С этой минуты «Бабло» потерял покой и стал раздумывать над тем, как бы похитрее «подсадить» Таню на свой напиток, а позже и на свой член.
Глава 7
Ещё находясь в самолёте, мирно и безмятежно дремля в кресле пролетая над безграничным океаном, Аня представляла, как через каких-то пять-шесть часов, девяносто трёхметровая Статуя Свободы, держа в руках вместо факела традиционный хлеб с солью, гостеприимно встретит её у берегов Соединённых Штатов фразой: «WELCOME TO AMERICA». Как темнокожие афроамериканцы с белозубыми улыбками будут стоять вдоль всех дорог на пути её следования и приветливо размахивать американскими флагами в честь её прибытия. Как «Бледный», обрадованный её приезду, бросится навстречу и, заключив её в свои крепкие объятия, расцелует с ног до головы. Но, к сожалению, всё оказалось совсем иначе…

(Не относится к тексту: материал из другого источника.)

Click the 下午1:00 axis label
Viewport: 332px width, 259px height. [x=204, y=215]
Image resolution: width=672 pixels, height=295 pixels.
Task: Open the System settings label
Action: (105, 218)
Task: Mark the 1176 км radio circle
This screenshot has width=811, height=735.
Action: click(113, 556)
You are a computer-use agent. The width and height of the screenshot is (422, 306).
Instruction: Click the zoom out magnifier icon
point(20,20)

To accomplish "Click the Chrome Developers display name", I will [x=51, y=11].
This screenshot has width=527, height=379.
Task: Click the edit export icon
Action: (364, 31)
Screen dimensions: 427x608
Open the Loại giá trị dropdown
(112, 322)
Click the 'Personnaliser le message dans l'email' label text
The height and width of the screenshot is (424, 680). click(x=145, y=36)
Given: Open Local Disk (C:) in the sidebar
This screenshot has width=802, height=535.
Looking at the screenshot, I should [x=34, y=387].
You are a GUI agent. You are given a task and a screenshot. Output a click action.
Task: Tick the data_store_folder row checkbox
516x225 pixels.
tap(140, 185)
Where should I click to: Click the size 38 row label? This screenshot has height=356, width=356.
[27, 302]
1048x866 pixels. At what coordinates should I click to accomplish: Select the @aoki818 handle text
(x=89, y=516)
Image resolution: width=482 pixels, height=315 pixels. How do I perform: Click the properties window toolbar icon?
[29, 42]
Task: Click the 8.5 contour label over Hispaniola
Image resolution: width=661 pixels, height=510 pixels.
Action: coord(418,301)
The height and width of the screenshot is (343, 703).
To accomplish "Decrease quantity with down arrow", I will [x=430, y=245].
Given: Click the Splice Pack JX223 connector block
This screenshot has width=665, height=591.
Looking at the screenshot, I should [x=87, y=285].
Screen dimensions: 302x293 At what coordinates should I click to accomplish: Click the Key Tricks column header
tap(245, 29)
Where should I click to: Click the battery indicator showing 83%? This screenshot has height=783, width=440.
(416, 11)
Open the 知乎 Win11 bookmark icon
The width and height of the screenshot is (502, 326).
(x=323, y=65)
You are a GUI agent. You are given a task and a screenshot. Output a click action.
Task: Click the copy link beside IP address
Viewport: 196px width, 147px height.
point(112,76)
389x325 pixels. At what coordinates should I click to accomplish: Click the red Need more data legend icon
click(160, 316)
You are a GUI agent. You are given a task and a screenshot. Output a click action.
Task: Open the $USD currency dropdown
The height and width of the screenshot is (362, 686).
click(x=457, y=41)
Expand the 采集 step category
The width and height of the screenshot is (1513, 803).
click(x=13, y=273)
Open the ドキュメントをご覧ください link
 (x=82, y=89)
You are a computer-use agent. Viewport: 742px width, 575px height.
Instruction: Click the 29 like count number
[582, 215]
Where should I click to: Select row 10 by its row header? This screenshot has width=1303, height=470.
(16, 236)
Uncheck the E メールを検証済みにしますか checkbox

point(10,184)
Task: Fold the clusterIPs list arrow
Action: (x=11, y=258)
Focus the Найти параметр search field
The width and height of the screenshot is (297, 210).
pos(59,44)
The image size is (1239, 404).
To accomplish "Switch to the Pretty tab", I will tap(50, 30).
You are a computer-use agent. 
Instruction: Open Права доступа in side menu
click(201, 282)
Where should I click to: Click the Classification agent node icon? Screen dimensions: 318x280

Статуя Свободы встретила её с равнодушным каменным лицом. Темнокожие афроамериканцы, смотрели на неё недоброжелательно и свысока, сопровождая своё презрение неприличными жестами. А когда у порога опустевшей нью-йоркской квартиры «Бледного» Аня упёрлась в закрытую дверь и бдительная соседка проинформировала её, что «Бледный» с «Матрёшкой» уехали из Америки в гастрольный тур, то от отчаяния она чуть не заплакала и не улетела обратно в Россию. Но потом, решила всё же не сдаваться в борьбе за своё «бледное» счастье и дожидаться милого на чужбине. Тем более что томиться в ожидании возлюбленного на родине Бродвея, Микки Мауса и фастфуда было гораздо веселее и сытнее, чем в холодном и сером Екатеринбурге.
Поселившись в ближайшей гостинице, Аня первым делом отоспалась, отдохнула, а на следующий день отправилась знакомиться с местными достопримечательностями.
Прослонявшись полдня по Брайтон-Бич, Аня вдруг перестала чувствовать себя в чужой стране. Ей вообще стало казаться, что она одесская девочка Эля, на которую налетел ураган и унёс её не в Канзас, а в Нью-Йорк, причём не только её, но и весь город целиком.
Чтобы избавиться от соотечественников и побыть немного одной, Аня спустилась под землю и на метро поехала в американскую часть Америки.
Погуляв полчаса по Бруклинскому мосту, она, не спеша, переместилась в следующий запланированный пункт своей экскурсии — на Уолл-Стрит.
Представляя себя смелой тореадоршей, Аня, мысленно, укротила три тысячи двухсоткилограммовую бронзовую статую «Атакующего Быка» и, вонзив в эту беснующуюся глыбу свой острый восхищённый взгляд, подумала, что нужно будет обязательно подкинуть уральским бизнесменам идейку — установить нечто подобное в каком-нибудь людном месте Екатеринбурга.
Распалённая звериным адреналином, она навестила настоящих очковых медведей в зоопарке Квинса и хищных акул в Бруклинском океанариуме. Ну, а напоследок ей захотелось детально порассматривать акул шоу-бизнеса, кишащих в музее мадам Тюссо.